**What this task involves**
Could you restate, exactly and with nothing added, the lines from the start of the data through the line that holds "Task: Open the Tutorial documentation link", leaving the pictures out?

[Extracted data entries]
##########

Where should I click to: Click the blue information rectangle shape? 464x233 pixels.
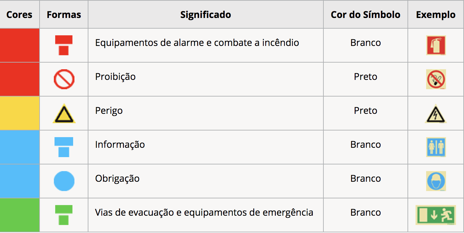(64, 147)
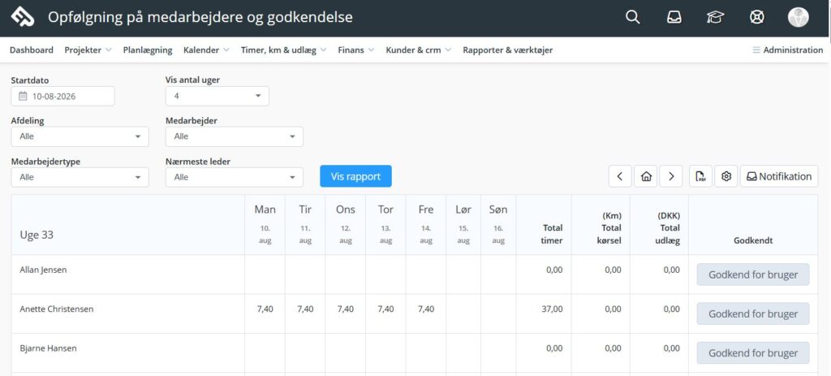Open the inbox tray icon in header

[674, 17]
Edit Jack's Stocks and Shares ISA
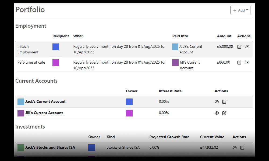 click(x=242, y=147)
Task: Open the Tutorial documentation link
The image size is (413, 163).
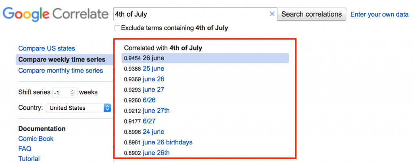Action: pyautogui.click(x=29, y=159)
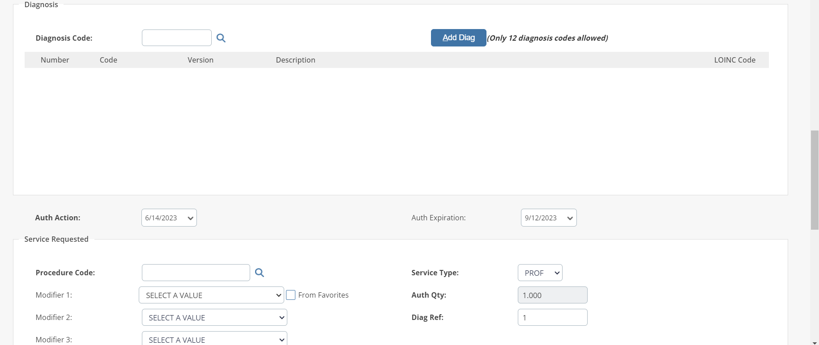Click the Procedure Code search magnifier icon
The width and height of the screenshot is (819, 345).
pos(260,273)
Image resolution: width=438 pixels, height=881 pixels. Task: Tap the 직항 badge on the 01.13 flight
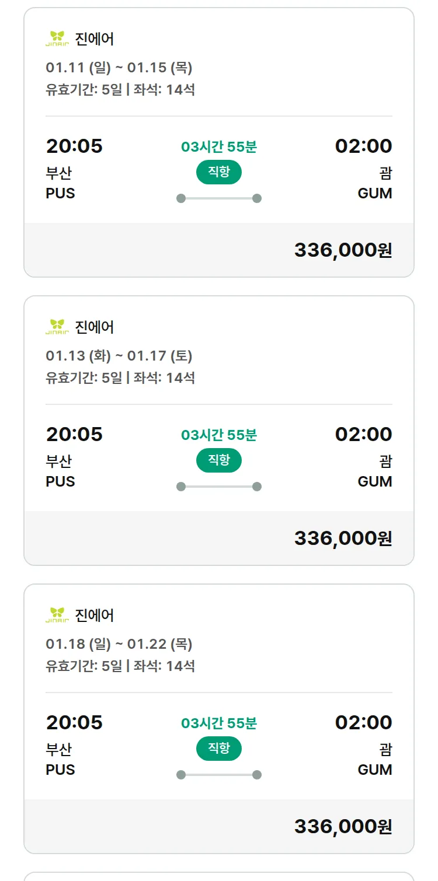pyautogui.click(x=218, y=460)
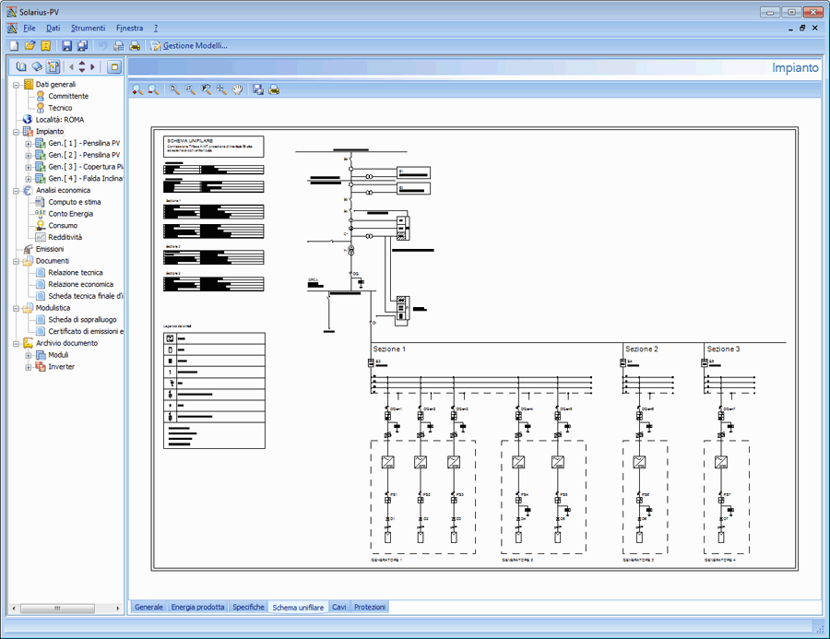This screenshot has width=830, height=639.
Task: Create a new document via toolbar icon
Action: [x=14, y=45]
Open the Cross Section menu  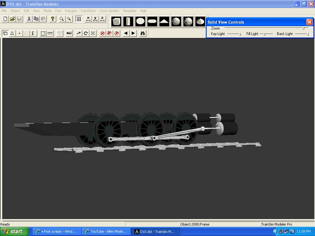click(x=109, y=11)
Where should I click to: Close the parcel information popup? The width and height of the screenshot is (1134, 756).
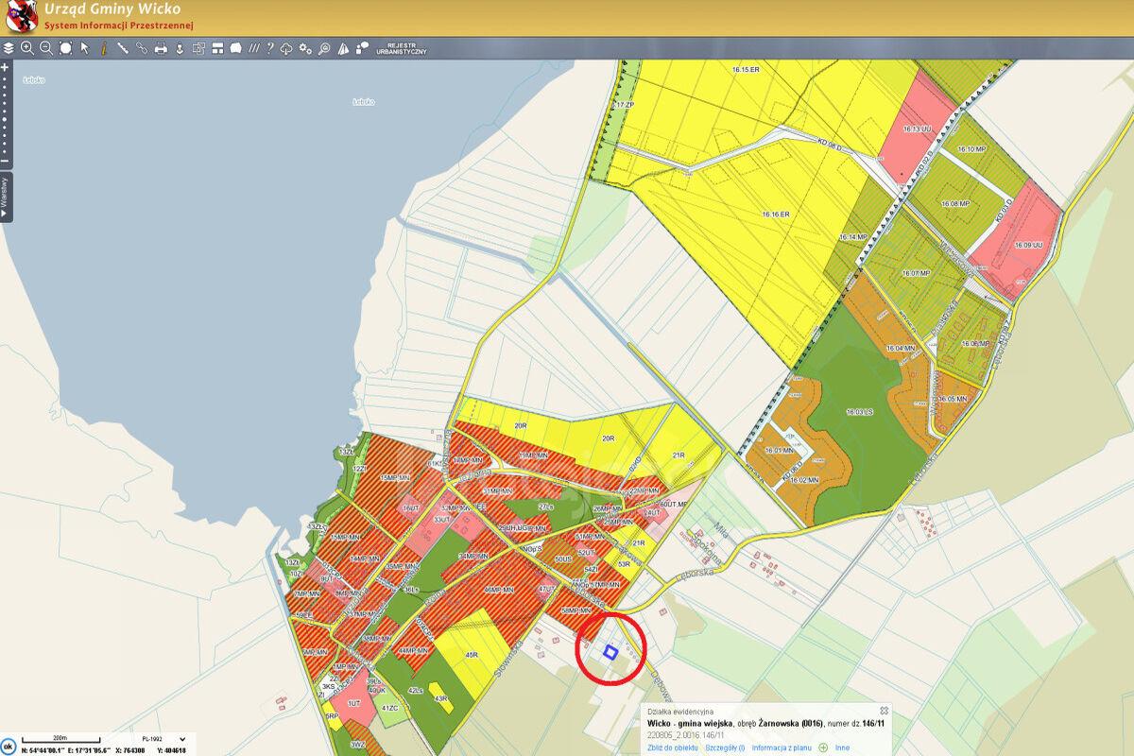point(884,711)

##########

**Finished task**
Where should I click to: Click the blue information rectangle shape? 464x233 pixels.
(64, 147)
Open the inbox tray icon in header

[674, 17]
Edit Jack's Stocks and Shares ISA
 click(x=242, y=147)
Task: Open the Tutorial documentation link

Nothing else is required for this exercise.